> [Consigne de travail]:
Dans le texte sur les travaux portuaires, quel est le mouvement actuel du port de Mersine ?

> [Texte étudié]:
##########
8. Bartine. — Quais et échelles à l’embouchure de la rivière, mouvement du port 25,000 T. Estimation des dépenses L. T. 21,750.

9. Moudania. — Jetée avec quais et échelles ; mouvement du port 15,000 T. par an. Estimation des dépenses 65,250 L. T.

10. Panderma. — Prolonger la jetée actuelle et établir une échelle pour les bateaux à vapeur (la demande de concession est faite). Estimation des dépenses 21,750 L. T.

11. — Mersine. — Un brise-lame serait nécessaire pour abriter les échelles actuelles contre les vents S. S. E. de la haute mer. Le mouvement actuel du port est de 110,000 T. par an. Estimation de la dépense L. T. 65,250.

12. Karatache. — Améliorer le couvert des brisants par une jetée et établir une échelle. Le mouvement actuel du port est de 18,000 tonnes par an. Estimation des dépenses L. T. 42,500,26.

13. Alexandrette. — Amélioration des jetées, quais et échelles, mouvement du port 130,000 T. Estimation des dépenses L. T. 87,000.
##########
> [Données de l'exercice]:
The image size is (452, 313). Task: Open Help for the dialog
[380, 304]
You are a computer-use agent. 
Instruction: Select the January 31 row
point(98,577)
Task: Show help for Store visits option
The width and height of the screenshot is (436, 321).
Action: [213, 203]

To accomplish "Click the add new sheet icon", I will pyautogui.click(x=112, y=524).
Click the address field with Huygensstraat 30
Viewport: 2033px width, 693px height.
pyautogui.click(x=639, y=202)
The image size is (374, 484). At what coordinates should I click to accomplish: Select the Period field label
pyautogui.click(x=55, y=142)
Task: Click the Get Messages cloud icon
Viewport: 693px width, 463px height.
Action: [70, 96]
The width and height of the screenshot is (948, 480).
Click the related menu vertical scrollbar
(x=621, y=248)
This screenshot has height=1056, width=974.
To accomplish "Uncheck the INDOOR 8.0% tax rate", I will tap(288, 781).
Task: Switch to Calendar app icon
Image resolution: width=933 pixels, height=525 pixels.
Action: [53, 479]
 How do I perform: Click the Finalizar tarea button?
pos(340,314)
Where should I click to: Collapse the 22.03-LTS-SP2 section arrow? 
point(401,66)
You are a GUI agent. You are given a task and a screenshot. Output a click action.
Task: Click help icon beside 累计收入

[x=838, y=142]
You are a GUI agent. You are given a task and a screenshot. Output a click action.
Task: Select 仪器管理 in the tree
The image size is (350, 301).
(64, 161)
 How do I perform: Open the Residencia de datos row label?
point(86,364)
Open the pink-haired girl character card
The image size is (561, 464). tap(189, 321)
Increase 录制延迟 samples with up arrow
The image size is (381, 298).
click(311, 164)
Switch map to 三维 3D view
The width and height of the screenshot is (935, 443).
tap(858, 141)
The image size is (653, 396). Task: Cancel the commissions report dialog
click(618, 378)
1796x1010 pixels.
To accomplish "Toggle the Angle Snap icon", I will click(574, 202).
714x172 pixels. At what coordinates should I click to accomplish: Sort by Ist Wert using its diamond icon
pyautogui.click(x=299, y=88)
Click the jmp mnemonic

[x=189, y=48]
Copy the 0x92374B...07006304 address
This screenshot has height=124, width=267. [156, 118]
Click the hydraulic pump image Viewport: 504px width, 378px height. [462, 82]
##########
> [Solution du problème]:
110,000 tonnes par an.